Home care sees uptick during pandemic
Before coronavirus descended on the D.C. area, a resident of the Ring House in Rockville used to call House Calls LLC whenever she needed groceries, help taking medication or writing a check.
Now, however, her trusted home care provider, Sarah Putnam, can’t go into her apartment. In fact, she can do little more than deliver groceries to her front steps. When it comes to writing a check, Putnam wears gloves and slips the check under the front door.
“These little things add up to big things when it comes to caregiving,” said Beth Albaneze, founder of House Calls LLC.
According to some local home care companies, there has been a recent surge of interest in caregivers who can visit the homes of isolated older adults. Taking care of them safely is the tricky part.
Alex Petukhov, partner at Best Senior Care, said he has seen ups and downs in his industry. “Right now, it feels like it’s on the uptick, and more clients are looking for more hours,” he said.
There has been an increased demand for homecare workers at Options for Senior America, which operates in nine U.S. states, including D.C., Maryland and Virginia.
“We’ve seen [more demand] in all nine states,” said Ramzi Rihani, CEO at Options for Senior America.
Some move in with families
That may be because some people have moved out of assisted living facilities. “Their loved ones prefer to bring their parents home,” Rihani said. Once at home, people can have helpers come to them, restricting unnecessary social contact.
Options for Senior America offers hourly home care as well as live-in aides. “A lot of people opt for the live-in. That’s the most popular program and the most affordable,” he said.
Hiring the same aide to either live in the home or be assigned to the same client can reduce exposure to a parade of different aides. It also can be particularly important for memory care patients.
“We at Options specify the same provider on repeat visits, particularly if the care recipient has Alzheimer’s or memory loss — the last thing you want [for them] is change.”
Testing is key
As far as safety concerns, Options has adopted new federal guidelines.

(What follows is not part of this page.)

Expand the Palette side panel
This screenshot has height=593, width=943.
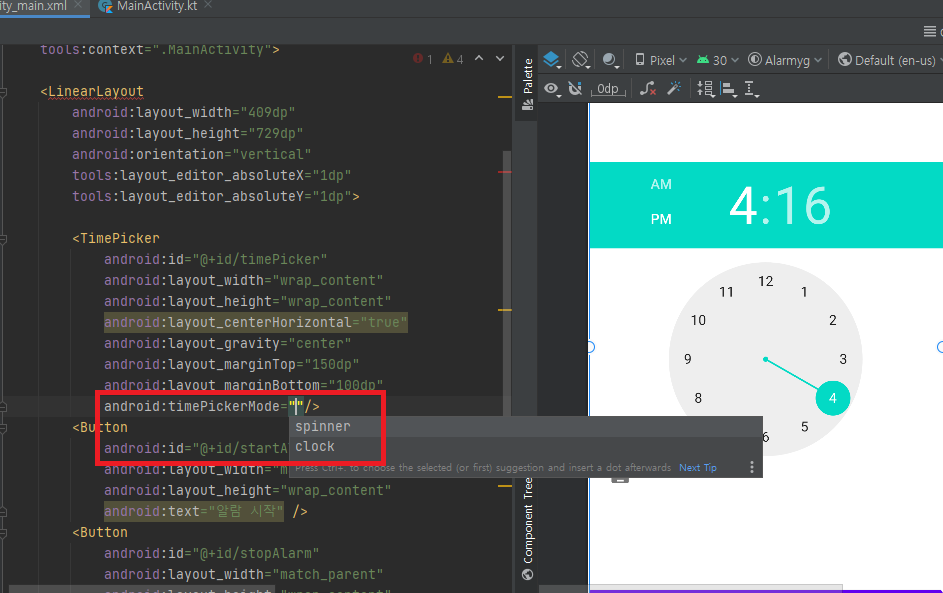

“We have followed directives of the CDC and make sure that if any of our caregivers have symptoms, they don’t come to work,” Rihani said.
“If they’ve been traveling to certain states, they have to take a test. If they’ve been in a facility where anyone has tested positive, we ask them to quarantine.”
During the stay-at-home orders and partial reopenings, isolation of older adults remains a big problem. Albaneze at House Calls LLC lamented that most of her clients are more or less confined to their apartments.
“A lot of our clients are quarantined in the middle of the quarantine,” she said.